Dei 1.300 ricercatori ‘fuggiti’, il 41,2% risiedeva nel nord Italia, il 23,3% al Centro e il 24,2% al Sud. Le regioni settentrionali presentano le quote di spostamenti più elevate verso l’estero. Ma la migrazione è anche interna al Paese e segue la direttrice Sud-Nord
Dei 1.300 ricercatori ‘fuggiti’, il 41,2% risiedeva nel nord Italia, il 23,3% al Centro e il 24,2% al Sud. Le regioni settentrionali presentano le quote più elevate di spostamenti verso l’estero: si va dal minimo dell’Emilia-Romagna, pari al 6,9% (dei dottori di ricerca residenti prima dell’iscrizione all’universita’) al massimo del 10,5% della Liguria. Inoltre, i dottori di ricerca che hanno trascorso dei periodi in un altro Paese, durante e grazie al corso di dottorato, risultano vivere all’estero al momento dell’intervista in una quota doppia rispetto alla media generale (12,9% contro 6,4%); un risultato, almeno in parte, attribuibile al sostegno della cultura della mobilità da parte delle istituzioni nazionali ed europee. L’incidenza della mobilità verso altri Paesi cresce all’aumentare del livello d’istruzione dei genitori. In particolare, il 10% dei dottori di ricerca settentrionali con almeno uno dei due genitori laureati vive all’estero al momento dell’intervista. Gli originari del Centro e del Mezzogiorno provenienti da famiglie con un elevato livello d’istruzione hanno scelto di vivere in un altro Paese nel 7,8% e nel 5% dei casi.
Ma la fuga di cervelli non riguarda solo i paesi esteri: frequente è anche lo spostamento dalle regioni meridionali a quelle del nord Italia. “Le emigrazioni dei dottori di ricerca dalla ripartizione geografica di origine seguono la direttrice Sud-Nord, riflettendo, a volte, scelte di trasferimento assunte già prima del dottorato. Più dell’80% dei dottori originari di Piemonte, Lombardia, Emilia-Romagna, Toscana, Lazio e Sardegna continua a vivere nella stessa regione.

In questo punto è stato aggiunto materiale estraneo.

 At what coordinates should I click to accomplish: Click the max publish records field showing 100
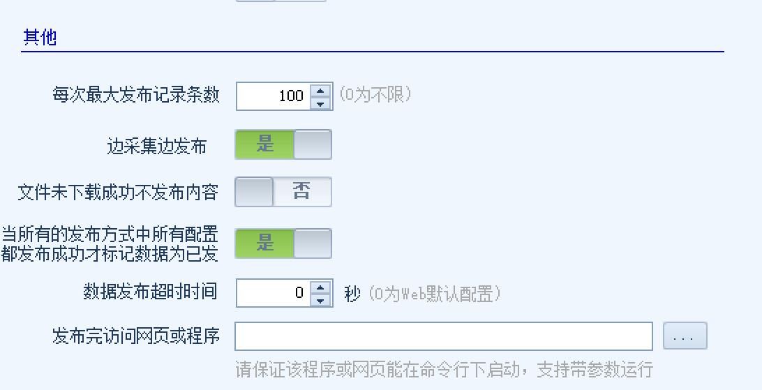click(x=272, y=96)
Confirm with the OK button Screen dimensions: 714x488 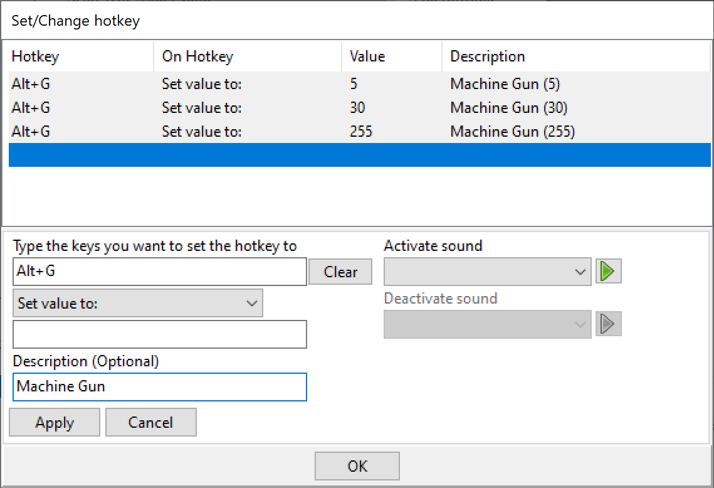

Una minore capacità di trattenimento (inferiore al 70%) è esercitata dalla maggior parte delle regioni meridionali”, sottolinea l’Istat. “La capacità attrattiva maggiore si riscontra per Trentino-Alto Adige, Emilia-Romagna, Lombardia, Veneto, Toscana, Lazio e Piemonte: oltre il 24% dei dottori di ricerca che vivono in queste regioni al momento dell’intervista risulta provenire da altri contesti regionali. Guardando al Centro e al Mezzogiorno, il saldo (rispetto alla residenza prima dell’iscrizione all’Università) risulta decisamente negativo per le regioni dell’Adriatico centro-meridionale, per la Basilicata, la Calabria e la Sicilia (bilancio negativo di oltre il 20%).
L’attitudine alla mobilità è più frequente per i dottori di ricerca dell’area delle Scienze fisiche, matematiche e informatiche e dell’Ingegneria industriale e dell’informazione”. Oltre il 56% del collettivo presente nel Centro-Nord proveniente dal Meridione ha fatto scelte di mobilità precedentemente al dottorato (trasferendo la residenza nel Centro-Nord e/o conseguendo la laurea in una sede universitaria ubicata nell’area centro-settentrionale del Paese)”, aggiunge l’Istat. “In definitiva, la mobilità interna rimanda spesso alle dinamiche proprie del primo periodo universitario (iscrizione al corso di laurea), caratterizzato da consistenti spostamenti dal Meridione verso il Centro-Nord non necessariamente formalizzati con cambi di residenza”.